§ Assigned task
An exact transcription of all the records below is required, without any images.

::: Supplied data

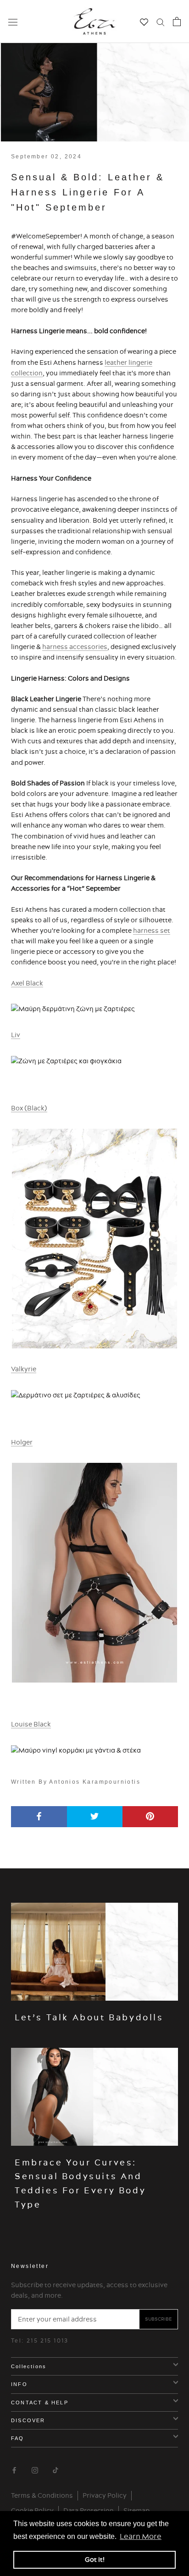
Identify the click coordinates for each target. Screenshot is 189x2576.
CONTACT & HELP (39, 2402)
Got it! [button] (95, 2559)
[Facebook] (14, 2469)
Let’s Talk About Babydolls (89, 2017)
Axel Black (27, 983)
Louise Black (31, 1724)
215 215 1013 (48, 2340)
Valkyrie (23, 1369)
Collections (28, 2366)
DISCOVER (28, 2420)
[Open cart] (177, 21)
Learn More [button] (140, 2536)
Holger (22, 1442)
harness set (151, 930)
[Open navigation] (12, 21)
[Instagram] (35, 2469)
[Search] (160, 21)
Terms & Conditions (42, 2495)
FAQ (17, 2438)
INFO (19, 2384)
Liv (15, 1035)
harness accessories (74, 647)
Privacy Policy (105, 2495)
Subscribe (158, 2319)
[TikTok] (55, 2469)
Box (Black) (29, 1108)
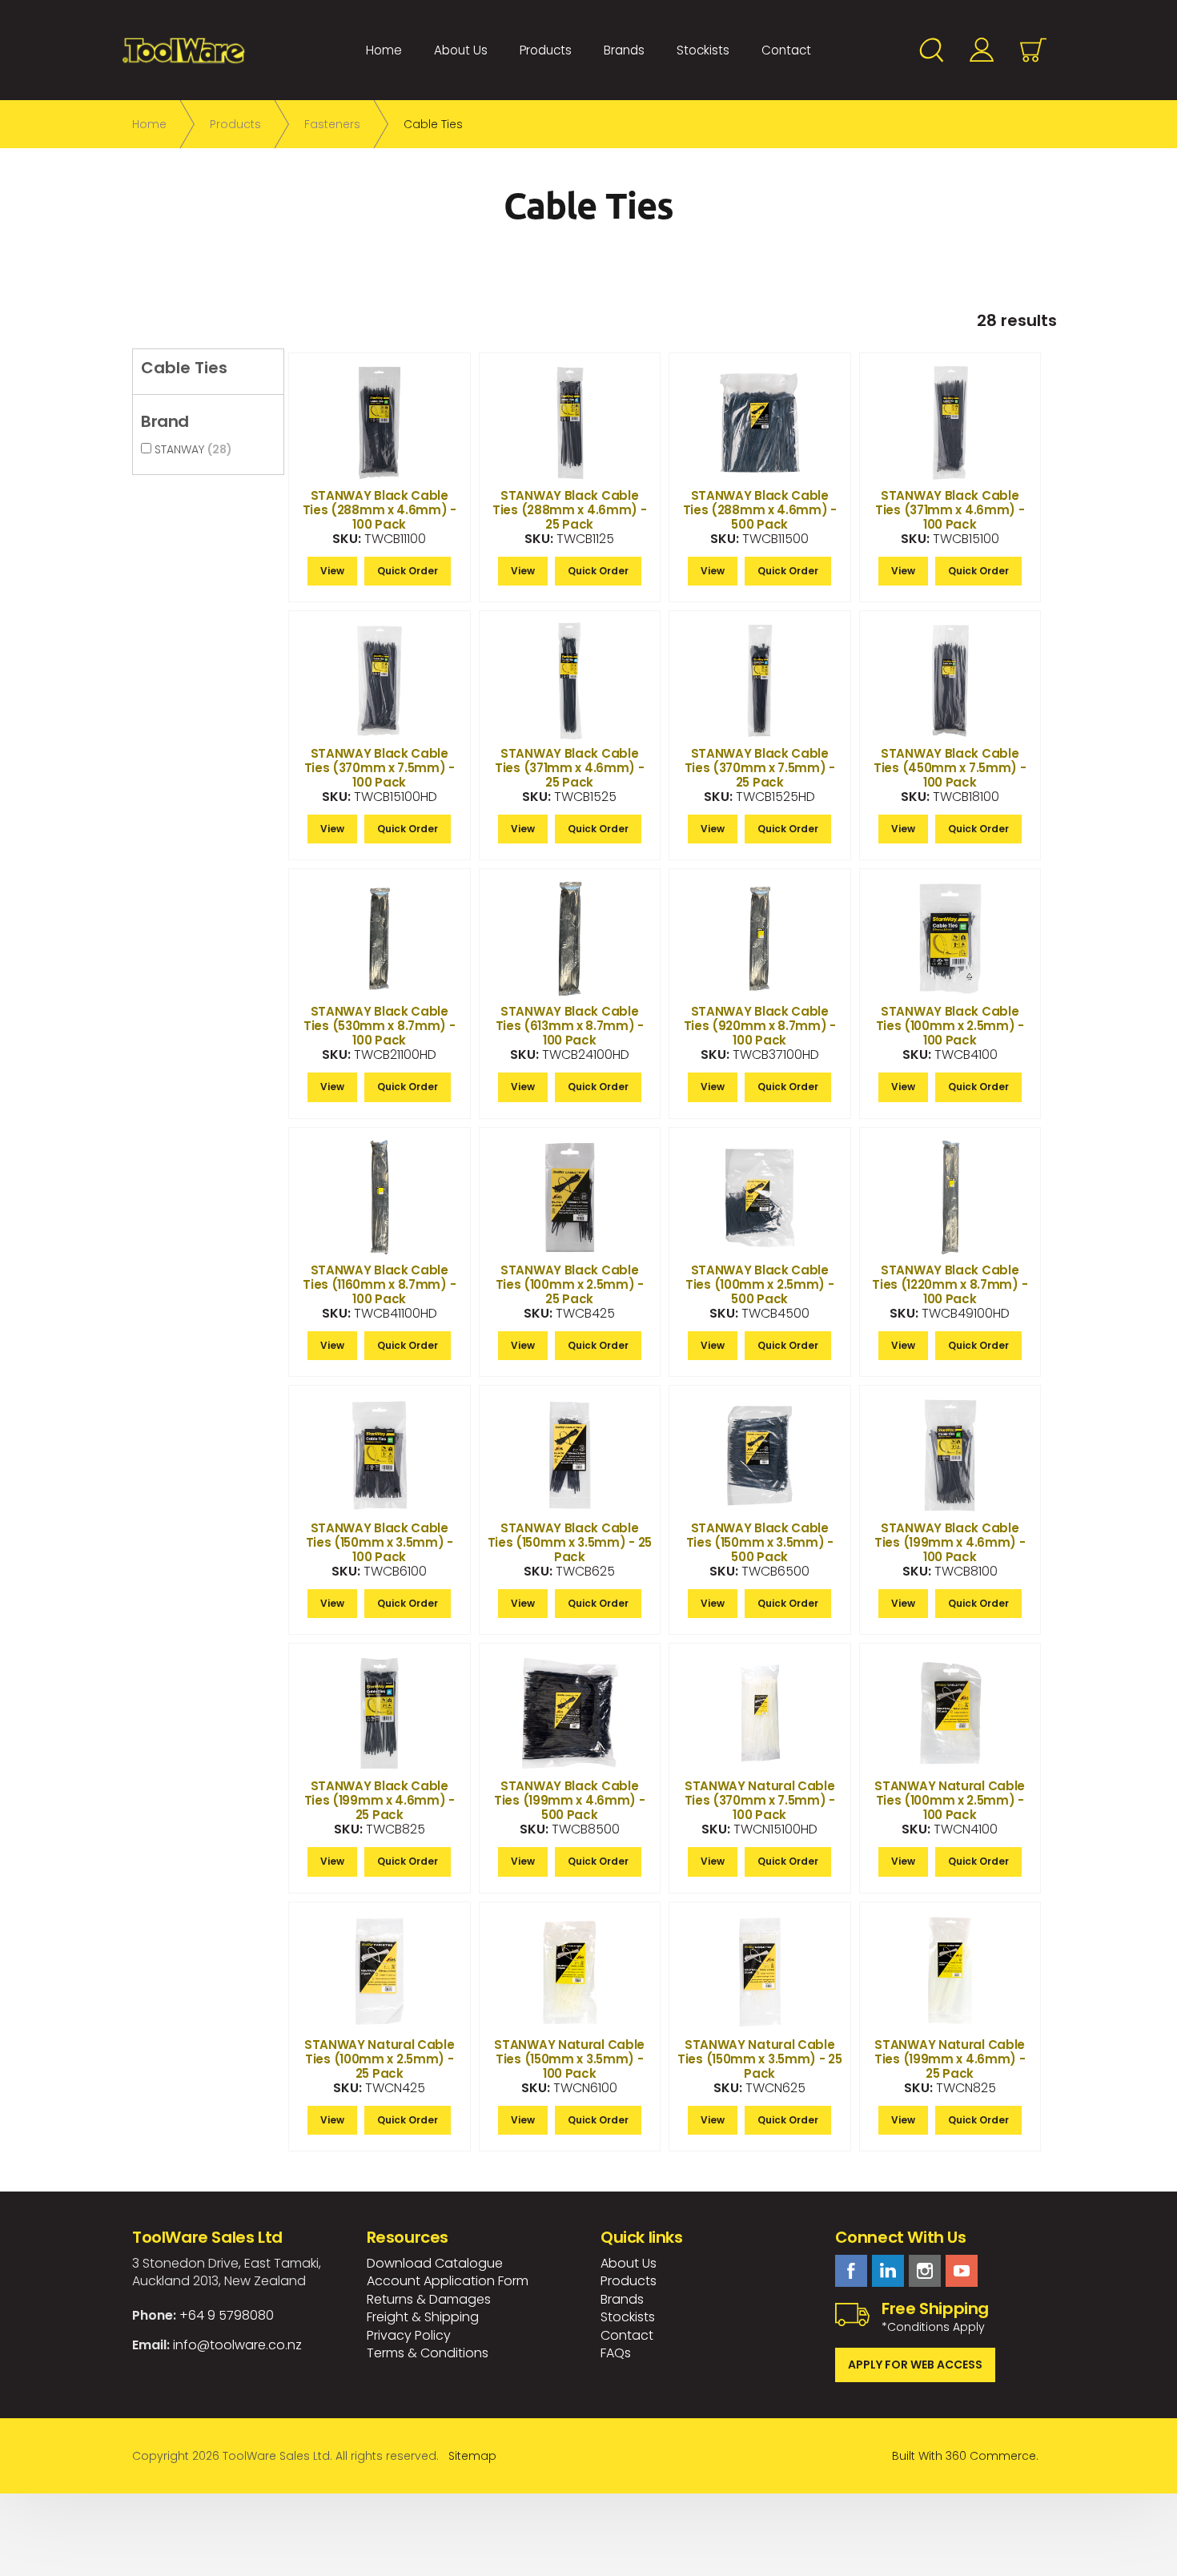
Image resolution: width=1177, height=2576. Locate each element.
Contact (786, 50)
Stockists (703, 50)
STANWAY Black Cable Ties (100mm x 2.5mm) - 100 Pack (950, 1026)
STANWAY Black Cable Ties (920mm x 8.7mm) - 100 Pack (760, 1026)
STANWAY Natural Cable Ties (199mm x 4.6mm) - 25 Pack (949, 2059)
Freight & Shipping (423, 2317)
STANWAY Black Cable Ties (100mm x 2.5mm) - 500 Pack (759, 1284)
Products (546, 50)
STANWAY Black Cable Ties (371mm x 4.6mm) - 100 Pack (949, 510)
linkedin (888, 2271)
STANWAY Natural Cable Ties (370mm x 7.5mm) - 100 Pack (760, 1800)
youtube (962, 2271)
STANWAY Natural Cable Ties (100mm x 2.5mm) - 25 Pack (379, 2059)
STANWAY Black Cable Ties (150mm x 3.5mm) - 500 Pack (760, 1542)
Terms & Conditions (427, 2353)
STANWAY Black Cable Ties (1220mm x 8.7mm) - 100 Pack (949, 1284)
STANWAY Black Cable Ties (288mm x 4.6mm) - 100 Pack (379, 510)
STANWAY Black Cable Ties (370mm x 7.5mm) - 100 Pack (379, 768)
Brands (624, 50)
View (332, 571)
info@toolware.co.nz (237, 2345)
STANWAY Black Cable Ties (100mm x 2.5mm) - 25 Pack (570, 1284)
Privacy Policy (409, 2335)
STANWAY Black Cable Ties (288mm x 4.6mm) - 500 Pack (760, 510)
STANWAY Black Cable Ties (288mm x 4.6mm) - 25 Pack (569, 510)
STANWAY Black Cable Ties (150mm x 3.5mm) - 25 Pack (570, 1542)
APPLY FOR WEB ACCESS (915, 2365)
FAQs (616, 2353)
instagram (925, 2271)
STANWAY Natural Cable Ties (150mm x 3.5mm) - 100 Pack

::::::

§ Written solution
Identify the click coordinates for each target. Screenshot is 189x2576.
CONTACT & HELP (39, 2402)
Got it! [button] (95, 2559)
[Facebook] (14, 2469)
Let’s Talk About Babydolls (89, 2017)
Axel Black (27, 983)
Louise Black (31, 1724)
215 215 1013 (48, 2340)
Valkyrie (23, 1369)
Collections (28, 2366)
DISCOVER (28, 2420)
[Open cart] (177, 21)
Learn More [button] (140, 2536)
Holger (22, 1442)
harness set (151, 930)
[Open navigation] (12, 21)
[Instagram] (35, 2469)
[Search] (160, 21)
Terms & Conditions (42, 2495)
FAQ (17, 2438)
INFO (19, 2384)
Liv (15, 1035)
harness accessories (74, 647)
Privacy Policy (105, 2495)
Subscribe (158, 2319)
[TikTok] (55, 2469)
Box (Black) (29, 1108)
Image resolution: width=1177, height=2576. Locate each element.
Contact (786, 50)
Stockists (703, 50)
STANWAY Black Cable Ties (100mm x 2.5mm) - 100 Pack (950, 1026)
STANWAY Black Cable Ties (920mm x 8.7mm) - 100 Pack (760, 1026)
STANWAY Natural Cable Ties (199mm x 4.6mm) - 25 Pack (949, 2059)
Freight & Shipping (423, 2317)
STANWAY Black Cable Ties (100mm x 2.5mm) - 500 Pack (759, 1284)
Products (546, 50)
STANWAY Black Cable Ties (371mm x 4.6mm) - 100 Pack (949, 510)
linkedin (888, 2271)
STANWAY Natural Cable Ties (370mm x 7.5mm) - 100 Pack (760, 1800)
youtube (962, 2271)
STANWAY Natural Cable Ties (100mm x 2.5mm) - 25 Pack (379, 2059)
STANWAY Black Cable Ties (150mm x 3.5mm) - 500 Pack (760, 1542)
Terms & Conditions (427, 2353)
STANWAY Black Cable Ties (1220mm x 8.7mm) - 100 Pack (949, 1284)
STANWAY Black Cable Ties (288mm x 4.6mm) - 100 Pack (379, 510)
STANWAY Black Cable Ties (370mm x 7.5mm) - 100 Pack (379, 768)
Brands (624, 50)
View (332, 571)
info@toolware.co.nz (237, 2345)
STANWAY Black Cable Ties (100mm x 2.5mm) - 25 Pack (570, 1284)
Privacy Policy (409, 2335)
STANWAY Black Cable Ties (288mm x 4.6mm) - 500 Pack (760, 510)
STANWAY Black Cable Ties (288mm x 4.6mm) - 25 Pack (569, 510)
STANWAY Black Cable Ties (150mm x 3.5mm) - 25 Pack (570, 1542)
APPLY FOR WEB ACCESS (915, 2365)
FAQs (616, 2353)
instagram (925, 2271)
STANWAY Natural Cable Ties (150mm x 3.5mm) - 100 Pack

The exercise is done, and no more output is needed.